Hıv Cases Rise, Discrimination Against Patients Still A Problem
Tuesday, July 19, 2011
While many countries seem to have controlled the spread of HIV, statistics show that Turkey is still suffering from the disease and from ignorance. ‘There are no informative courses for high school students, but many have sex,’ says one expert
‘Some 5,000 people in Turkey have become infected with HIV,’ says Nejat Ünlü from the Positive Life Foundation, adding that Turkey is a hotbed of the disease as a place where 25 million tourists visit every year.

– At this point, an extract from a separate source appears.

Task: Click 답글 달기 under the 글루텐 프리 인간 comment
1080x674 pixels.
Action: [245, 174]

AFP photo
Neither discrimination against HIV nor the number of the patients has decreased in years unlike in developed countries, according to the head of a nongovernmental organization who accused the Ministry of Health of not taking the issue seriously.
Nejat Ünlü, head of the Positive Life Foundation, or PYD said there was an increase in the numbers of HIV patients, contrary to the general decrease in the world.

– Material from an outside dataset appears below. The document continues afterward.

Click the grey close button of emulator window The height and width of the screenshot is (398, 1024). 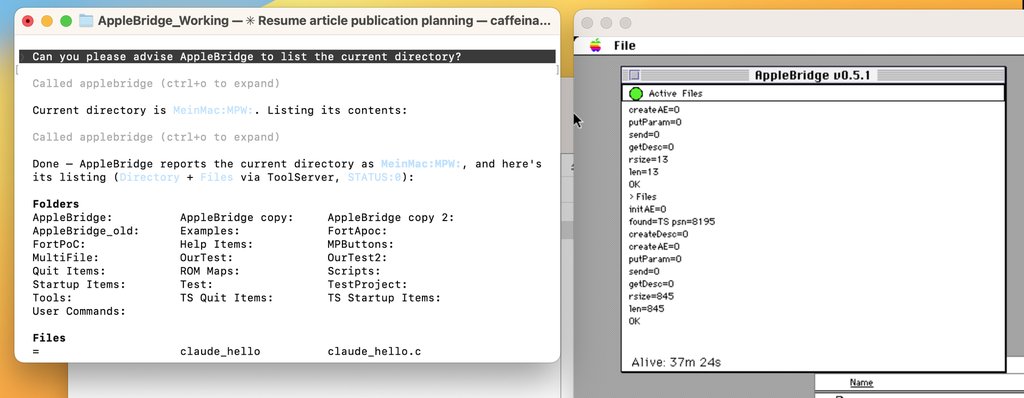tap(586, 23)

“Some 5,000 people have been infected by HIV according to official records, while the number was 4,525 last year,” said Ünlü. Also, he said Turkey wass a hotbed of the disease as a bridge where 25 million tourists gather every year, also welcoming people from Ukraine and Uzbekistan, where there are many HIV patients.
A target of disease
“If you consider there are many unregistered employees in Turkey from these countries, we can say that with its young population Turkey is a target of the disease,”
According to the World Health Organization, or WHO, research, Ünlü said, the real numbers of the patients are 10 times more than official numbers, because many purposely do not go to the hospital to avoid being registered due to the concerns of their disease being official.

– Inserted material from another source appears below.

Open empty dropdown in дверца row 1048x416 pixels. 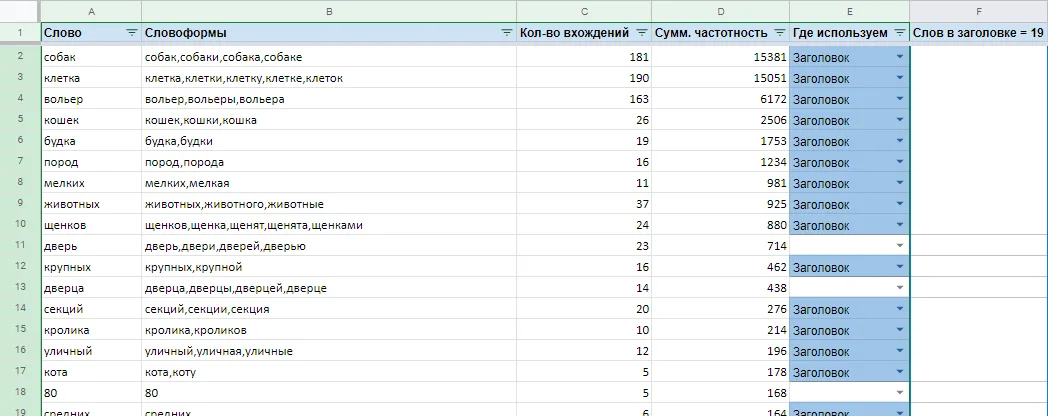pos(900,288)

People from anywhere are facing discrimination in Turkey, for instance the prisoners who have HIV are isolated or cannot take their medicines in prison conditions, he said.
“Despite the rising numbers of the patients, the Health Ministry has no activity program on the issue. We have a national HIV commission, which did not even meet for three years since it was established."
“We do not know how many people died related to the disease, or how many are receiving treatment,” he said adding that the ministry should give consultancy service to the patients as many do not even know about the disease.
Ünlü said that even if the test results are negative, the ministry should provide a consultancy services for people: “We are so ignorant on the issue, because there are no courses for students at high schools, but many are having sexual intercourse during this time.”
Emphasizing the importance of the education, Ünlü said that they received much criticism from parents when distributing condoms at youth festivals. “We are not promoting sex, but trying to prevent our youth from being infected by the disease,” he added.
He also noted that there should be free health centers where people could take the tests for free.
Professor Deniz Gökengin, from the Ege University Infectious Diseases Department, told the Daily News that the disease could be treated; however, the drugs are expensive and some drugs cannot be imported as the Health Ministry did not approve importing some drugs.
Contrary to Ünlü’s statements, Gökengin believes that the government is now focusing on the issue and that Gökengin is happy due to the new projects of the ministry.
“Patients should continue with the treatment. Even if the treatment stops for a while, all the effort is frustrating as the virus become stronger in recess,” he said.